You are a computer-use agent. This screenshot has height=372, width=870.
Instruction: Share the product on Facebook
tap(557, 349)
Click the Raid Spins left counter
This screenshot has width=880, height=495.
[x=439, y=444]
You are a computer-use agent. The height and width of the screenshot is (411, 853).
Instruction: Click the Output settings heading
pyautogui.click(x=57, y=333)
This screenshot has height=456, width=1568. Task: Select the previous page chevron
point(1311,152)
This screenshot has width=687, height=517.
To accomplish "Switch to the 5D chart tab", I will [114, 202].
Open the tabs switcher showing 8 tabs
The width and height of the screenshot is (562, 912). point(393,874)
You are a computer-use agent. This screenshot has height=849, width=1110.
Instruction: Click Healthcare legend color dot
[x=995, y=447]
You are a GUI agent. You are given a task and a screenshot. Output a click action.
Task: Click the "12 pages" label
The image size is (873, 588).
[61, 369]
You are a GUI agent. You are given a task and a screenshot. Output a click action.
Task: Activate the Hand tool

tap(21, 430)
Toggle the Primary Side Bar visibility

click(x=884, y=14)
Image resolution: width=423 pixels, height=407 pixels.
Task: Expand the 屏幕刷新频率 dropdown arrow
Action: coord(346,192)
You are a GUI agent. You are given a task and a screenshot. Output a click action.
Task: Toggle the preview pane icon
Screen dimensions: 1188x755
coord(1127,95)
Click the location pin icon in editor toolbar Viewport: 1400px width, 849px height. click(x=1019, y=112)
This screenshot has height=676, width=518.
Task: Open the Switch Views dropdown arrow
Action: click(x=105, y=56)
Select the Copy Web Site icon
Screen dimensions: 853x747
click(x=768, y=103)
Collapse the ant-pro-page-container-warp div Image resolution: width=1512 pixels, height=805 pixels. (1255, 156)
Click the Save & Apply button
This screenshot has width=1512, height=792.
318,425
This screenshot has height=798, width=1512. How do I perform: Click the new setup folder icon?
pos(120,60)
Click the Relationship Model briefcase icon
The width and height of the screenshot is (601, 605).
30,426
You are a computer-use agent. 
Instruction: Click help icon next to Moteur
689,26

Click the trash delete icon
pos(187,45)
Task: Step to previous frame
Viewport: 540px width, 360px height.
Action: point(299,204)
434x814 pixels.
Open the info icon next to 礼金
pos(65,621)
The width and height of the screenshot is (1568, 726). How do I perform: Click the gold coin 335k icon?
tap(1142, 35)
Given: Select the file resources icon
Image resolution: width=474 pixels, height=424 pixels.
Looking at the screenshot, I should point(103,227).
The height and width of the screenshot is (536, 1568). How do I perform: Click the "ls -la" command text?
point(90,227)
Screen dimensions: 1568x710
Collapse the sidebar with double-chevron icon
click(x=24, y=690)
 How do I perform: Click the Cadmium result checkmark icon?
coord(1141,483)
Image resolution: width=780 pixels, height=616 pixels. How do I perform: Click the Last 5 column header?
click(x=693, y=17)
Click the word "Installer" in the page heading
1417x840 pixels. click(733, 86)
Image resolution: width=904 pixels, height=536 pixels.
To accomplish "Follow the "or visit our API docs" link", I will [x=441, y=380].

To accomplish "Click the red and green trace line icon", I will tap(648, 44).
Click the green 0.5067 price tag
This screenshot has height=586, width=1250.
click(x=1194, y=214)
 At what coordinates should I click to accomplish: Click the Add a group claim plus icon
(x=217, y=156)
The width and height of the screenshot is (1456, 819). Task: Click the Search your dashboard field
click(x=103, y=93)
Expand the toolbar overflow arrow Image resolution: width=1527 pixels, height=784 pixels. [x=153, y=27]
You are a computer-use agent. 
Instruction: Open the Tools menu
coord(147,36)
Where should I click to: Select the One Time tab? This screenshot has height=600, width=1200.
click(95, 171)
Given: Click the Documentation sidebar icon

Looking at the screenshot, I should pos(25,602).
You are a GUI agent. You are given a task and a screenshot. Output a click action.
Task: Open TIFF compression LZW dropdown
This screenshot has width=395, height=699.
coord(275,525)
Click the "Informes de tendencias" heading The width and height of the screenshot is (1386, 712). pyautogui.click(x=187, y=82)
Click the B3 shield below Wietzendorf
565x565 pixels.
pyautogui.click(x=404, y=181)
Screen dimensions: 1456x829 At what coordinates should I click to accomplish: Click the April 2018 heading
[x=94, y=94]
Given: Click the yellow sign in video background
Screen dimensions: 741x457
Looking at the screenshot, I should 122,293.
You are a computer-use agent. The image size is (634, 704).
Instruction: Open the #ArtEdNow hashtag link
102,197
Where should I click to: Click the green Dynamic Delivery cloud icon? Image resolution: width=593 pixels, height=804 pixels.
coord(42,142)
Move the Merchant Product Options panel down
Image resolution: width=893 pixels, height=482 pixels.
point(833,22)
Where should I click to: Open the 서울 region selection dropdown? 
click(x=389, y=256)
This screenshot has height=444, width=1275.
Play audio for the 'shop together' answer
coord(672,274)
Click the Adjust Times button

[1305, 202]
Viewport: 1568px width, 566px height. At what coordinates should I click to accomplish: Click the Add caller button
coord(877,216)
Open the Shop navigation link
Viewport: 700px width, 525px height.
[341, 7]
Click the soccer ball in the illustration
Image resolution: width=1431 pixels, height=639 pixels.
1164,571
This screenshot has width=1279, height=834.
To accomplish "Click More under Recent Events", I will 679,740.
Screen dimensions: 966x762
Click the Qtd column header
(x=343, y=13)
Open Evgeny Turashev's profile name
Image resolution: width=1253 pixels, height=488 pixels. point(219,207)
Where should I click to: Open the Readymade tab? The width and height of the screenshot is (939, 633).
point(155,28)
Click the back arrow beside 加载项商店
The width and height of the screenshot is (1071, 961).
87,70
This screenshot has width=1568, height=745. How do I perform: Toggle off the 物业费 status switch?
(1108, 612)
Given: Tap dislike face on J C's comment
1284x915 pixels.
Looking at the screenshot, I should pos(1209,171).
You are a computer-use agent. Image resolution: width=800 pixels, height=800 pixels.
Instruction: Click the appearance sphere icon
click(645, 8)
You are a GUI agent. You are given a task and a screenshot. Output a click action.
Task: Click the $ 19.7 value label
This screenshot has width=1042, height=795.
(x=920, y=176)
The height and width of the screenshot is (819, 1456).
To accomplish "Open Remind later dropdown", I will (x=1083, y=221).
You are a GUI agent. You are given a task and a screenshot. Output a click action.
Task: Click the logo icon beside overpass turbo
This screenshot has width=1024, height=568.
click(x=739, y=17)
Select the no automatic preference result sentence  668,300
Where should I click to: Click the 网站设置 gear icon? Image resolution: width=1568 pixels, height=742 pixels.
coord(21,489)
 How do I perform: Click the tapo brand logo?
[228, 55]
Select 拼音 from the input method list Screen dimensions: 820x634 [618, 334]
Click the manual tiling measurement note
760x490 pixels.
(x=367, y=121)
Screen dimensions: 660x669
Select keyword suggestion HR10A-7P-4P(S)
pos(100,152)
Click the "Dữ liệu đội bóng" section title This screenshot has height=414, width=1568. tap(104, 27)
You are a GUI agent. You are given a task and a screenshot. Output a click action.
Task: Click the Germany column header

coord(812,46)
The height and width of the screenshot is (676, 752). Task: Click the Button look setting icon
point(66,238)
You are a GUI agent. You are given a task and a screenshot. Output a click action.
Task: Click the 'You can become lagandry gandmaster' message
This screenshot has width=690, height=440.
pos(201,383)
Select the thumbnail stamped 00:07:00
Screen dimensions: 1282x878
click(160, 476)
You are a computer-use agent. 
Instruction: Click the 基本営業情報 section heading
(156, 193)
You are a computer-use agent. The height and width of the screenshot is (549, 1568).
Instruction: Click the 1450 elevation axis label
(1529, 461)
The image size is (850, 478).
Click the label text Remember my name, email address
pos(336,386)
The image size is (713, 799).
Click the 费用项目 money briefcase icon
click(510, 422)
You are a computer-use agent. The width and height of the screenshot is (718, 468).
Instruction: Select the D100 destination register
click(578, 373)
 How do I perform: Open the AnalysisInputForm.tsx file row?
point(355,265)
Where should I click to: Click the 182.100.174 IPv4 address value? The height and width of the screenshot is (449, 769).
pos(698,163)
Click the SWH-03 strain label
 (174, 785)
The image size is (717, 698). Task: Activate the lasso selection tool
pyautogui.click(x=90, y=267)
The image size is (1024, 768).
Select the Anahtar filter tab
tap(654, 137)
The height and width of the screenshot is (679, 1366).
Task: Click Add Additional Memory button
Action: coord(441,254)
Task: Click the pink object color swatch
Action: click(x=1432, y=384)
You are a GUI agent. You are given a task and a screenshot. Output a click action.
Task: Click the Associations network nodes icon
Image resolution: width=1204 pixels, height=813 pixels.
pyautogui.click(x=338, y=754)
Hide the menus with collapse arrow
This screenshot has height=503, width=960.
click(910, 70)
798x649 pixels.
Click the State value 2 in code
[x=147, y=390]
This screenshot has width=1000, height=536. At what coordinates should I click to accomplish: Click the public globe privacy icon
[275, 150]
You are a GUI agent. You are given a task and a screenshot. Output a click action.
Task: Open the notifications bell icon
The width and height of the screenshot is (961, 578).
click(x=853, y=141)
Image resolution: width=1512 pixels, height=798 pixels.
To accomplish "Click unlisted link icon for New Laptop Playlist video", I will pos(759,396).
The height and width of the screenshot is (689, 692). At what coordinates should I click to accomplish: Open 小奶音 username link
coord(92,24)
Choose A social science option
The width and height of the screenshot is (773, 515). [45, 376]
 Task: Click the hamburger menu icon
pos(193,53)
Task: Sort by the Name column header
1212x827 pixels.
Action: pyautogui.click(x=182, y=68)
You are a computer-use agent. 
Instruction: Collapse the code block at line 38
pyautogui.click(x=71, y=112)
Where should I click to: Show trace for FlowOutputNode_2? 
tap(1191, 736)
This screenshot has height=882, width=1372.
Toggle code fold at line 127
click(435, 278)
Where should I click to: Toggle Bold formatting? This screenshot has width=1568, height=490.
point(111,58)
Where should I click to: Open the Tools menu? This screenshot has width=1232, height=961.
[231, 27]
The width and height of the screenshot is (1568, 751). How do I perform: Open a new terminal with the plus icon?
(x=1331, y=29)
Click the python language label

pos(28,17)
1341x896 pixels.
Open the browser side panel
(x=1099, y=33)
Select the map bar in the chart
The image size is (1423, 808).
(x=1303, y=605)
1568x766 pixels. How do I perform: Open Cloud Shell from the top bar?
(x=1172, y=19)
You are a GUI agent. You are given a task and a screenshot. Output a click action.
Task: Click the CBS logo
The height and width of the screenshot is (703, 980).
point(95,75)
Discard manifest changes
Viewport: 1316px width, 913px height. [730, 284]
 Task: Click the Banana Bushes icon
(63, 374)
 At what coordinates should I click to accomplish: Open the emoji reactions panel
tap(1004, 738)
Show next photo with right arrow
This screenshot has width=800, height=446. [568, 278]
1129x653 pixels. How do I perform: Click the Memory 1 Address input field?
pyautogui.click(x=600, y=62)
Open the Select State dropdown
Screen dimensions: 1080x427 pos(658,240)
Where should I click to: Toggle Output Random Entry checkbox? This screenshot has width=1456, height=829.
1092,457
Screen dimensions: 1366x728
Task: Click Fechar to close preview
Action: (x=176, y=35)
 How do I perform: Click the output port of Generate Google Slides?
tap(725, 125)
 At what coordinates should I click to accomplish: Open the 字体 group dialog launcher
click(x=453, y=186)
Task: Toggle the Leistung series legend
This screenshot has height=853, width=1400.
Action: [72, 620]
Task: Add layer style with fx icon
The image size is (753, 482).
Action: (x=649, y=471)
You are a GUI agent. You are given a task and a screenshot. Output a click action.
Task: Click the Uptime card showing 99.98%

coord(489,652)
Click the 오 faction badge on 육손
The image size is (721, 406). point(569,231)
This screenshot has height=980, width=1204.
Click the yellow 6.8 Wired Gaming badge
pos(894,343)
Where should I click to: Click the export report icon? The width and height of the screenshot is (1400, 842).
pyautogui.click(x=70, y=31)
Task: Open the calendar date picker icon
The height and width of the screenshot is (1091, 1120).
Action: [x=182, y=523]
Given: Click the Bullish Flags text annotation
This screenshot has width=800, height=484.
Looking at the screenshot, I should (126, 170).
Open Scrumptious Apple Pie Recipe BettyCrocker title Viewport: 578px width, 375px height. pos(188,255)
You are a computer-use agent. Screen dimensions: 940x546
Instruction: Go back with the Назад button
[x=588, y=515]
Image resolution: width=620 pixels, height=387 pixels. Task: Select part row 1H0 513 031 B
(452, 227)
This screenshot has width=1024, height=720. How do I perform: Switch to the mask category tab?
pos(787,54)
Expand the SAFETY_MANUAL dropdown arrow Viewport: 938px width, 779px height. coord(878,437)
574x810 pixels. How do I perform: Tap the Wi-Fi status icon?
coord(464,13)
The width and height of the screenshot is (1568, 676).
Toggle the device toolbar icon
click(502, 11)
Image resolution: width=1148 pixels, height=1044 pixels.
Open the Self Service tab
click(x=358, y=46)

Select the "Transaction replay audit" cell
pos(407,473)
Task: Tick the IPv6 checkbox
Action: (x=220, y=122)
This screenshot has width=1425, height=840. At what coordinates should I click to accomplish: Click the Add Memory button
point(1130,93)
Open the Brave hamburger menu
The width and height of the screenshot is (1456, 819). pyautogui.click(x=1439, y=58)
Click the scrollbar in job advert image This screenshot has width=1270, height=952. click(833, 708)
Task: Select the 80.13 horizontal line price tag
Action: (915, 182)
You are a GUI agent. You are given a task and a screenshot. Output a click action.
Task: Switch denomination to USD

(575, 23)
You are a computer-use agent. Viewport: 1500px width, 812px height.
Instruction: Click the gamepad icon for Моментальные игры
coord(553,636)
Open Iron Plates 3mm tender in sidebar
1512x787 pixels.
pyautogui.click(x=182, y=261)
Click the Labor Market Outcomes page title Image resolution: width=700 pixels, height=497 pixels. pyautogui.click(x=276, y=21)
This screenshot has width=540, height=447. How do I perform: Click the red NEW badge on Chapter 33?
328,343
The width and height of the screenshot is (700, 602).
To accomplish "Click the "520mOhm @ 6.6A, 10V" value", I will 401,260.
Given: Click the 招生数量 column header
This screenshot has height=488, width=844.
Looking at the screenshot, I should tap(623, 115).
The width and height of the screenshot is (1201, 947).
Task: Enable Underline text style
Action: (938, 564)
+--
> [The exercise]
Rewrite the lines from the first one through the line holding "[x=439, y=444]", substituting "Instagram" for "Facebook" and leaving everything else unchanged. Give only those lines.

> [Solution to the problem]
You are a computer-use agent. This screenshot has height=372, width=870.
Instruction: Share the product on Instagram
tap(557, 349)
Click the Raid Spins left counter
This screenshot has width=880, height=495.
[x=439, y=444]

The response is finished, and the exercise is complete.